My reasons fall into three categories:
The cost of certification is currently subsidized by the USDA. I am opposed to subsidies as they distort the true cost of any activity. Once critical mass is reached, the subsidies will be removed and costs will escalate. It is estimated that certification will cost at least $800.00 and could go beyond $1000.00. In a direct marketing situation, as we are, this is an unnecessary burden. I commit to do my best to provide you with safe, fresh and nutritious food. This is known as “face” certification. Provident Farm is open to inspection by any buyer, you are welcome to question any of my farming practices.
One of my goals is to establish a sustainable, regional food supply. The same economic model that is destroying family farms is now being applied to organic agriculture. The organic certification program, as administered by the USDA, is designed to enable large corporate farms to enter the organic market. There have been numerous attempts by these corporate farms to dilute the standards. Some of these efforts have been thwarted, some have been successful. They will not give up, organic growers will have to maintain constant vigilance to maintain the integrity of the program. I prefer to focus my attention on growing high-quality crops.

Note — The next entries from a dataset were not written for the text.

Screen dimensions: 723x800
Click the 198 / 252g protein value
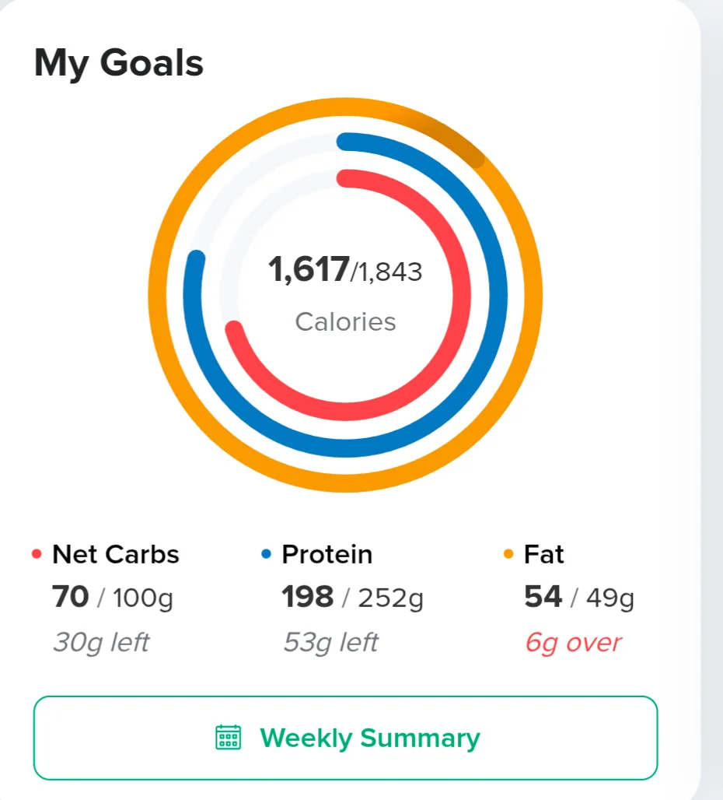353,598
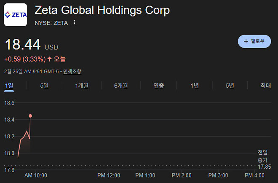The image size is (278, 183).
Task: Show the 최대 maximum range
Action: (x=265, y=86)
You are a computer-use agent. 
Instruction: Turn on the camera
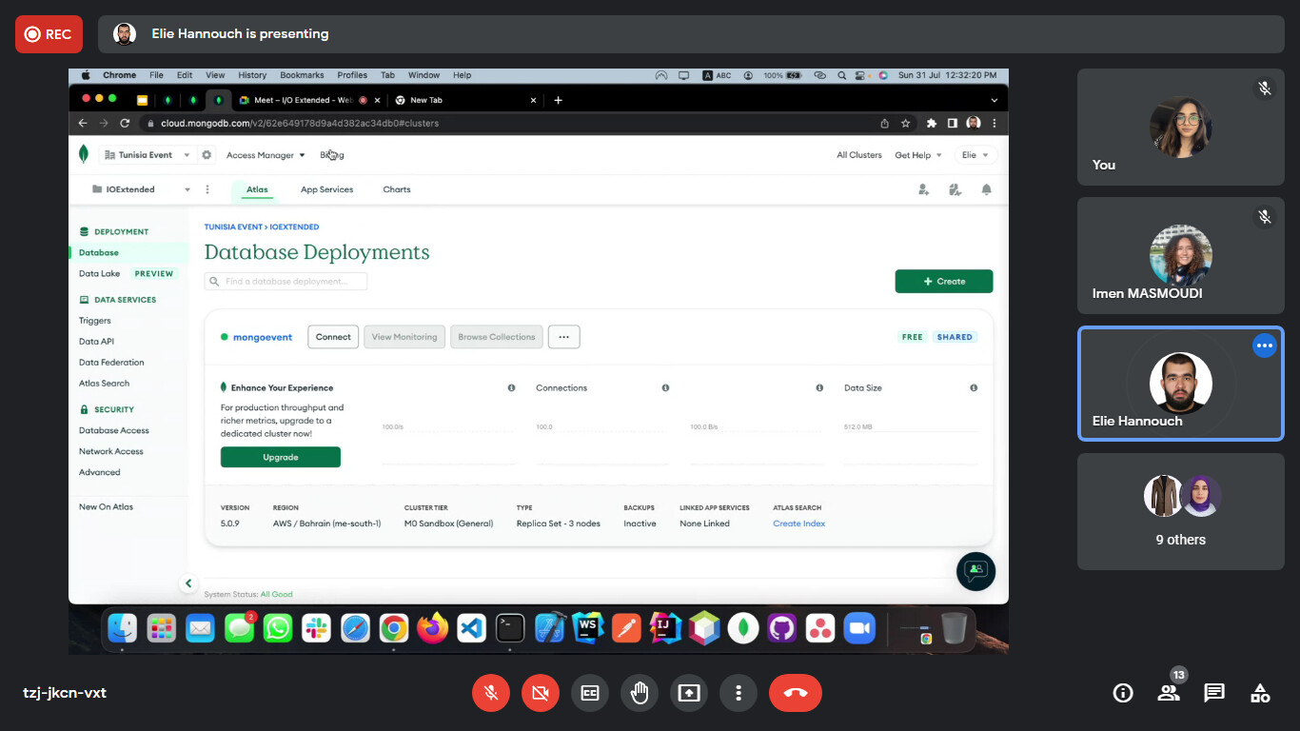pyautogui.click(x=541, y=693)
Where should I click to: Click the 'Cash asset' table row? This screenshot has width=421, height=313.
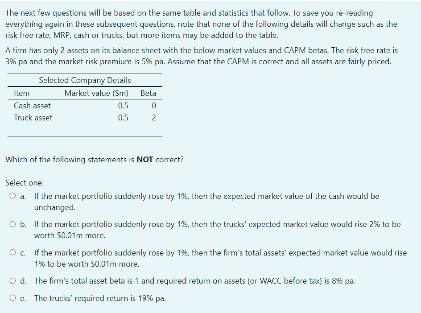pyautogui.click(x=32, y=106)
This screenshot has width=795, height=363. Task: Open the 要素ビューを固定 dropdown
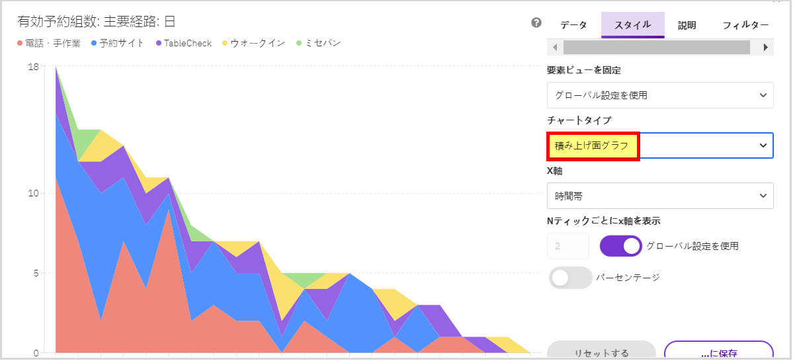(x=659, y=95)
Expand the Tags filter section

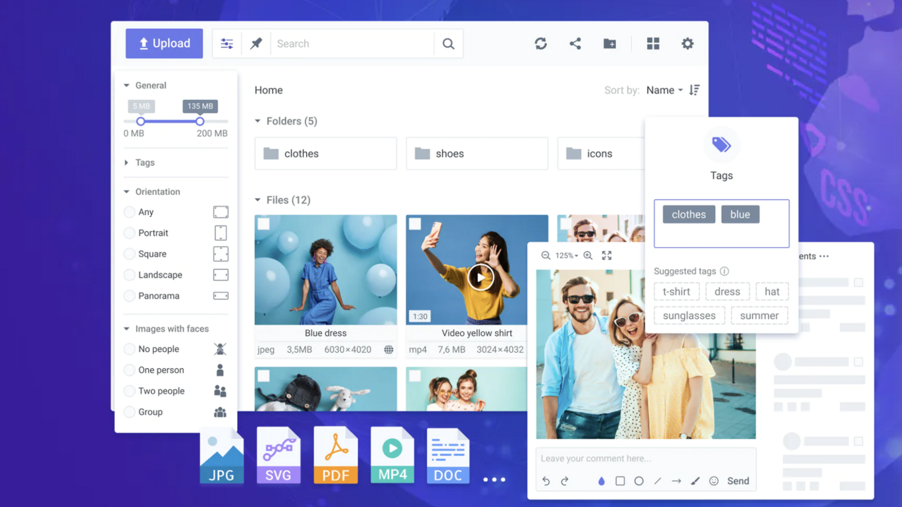point(127,163)
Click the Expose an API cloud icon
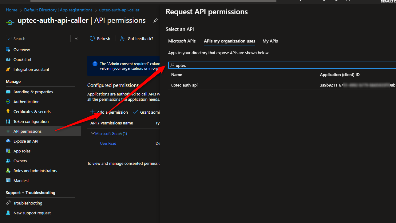 8,141
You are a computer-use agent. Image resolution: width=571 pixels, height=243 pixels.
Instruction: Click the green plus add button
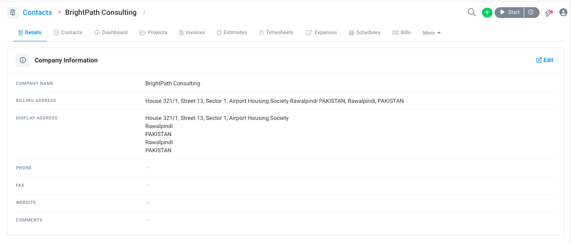tap(487, 13)

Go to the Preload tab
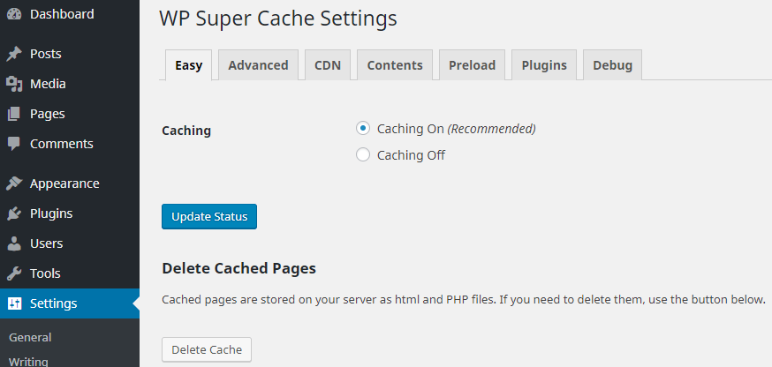coord(472,65)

Regulations inhibit innovation. The organic “movement” has come a long way from a handful of backyard gardeners. Until very recently, there has been no research by any university or extension service. Knowledge of organic growing techniques has been mostly gained through the innovations of dedicated folks willing to share the lessons they learned with other growers. The USDA has provided strict guidelines for organic growing practices. Any new ideas will have to be reviewed by bureaucrats before being implemented. This could take years, and is unacceptable to me. If I have a new idea, I run it by my peers for review. There is no better source of information than another farmer who is dedicated to the improvement of the land, as I am.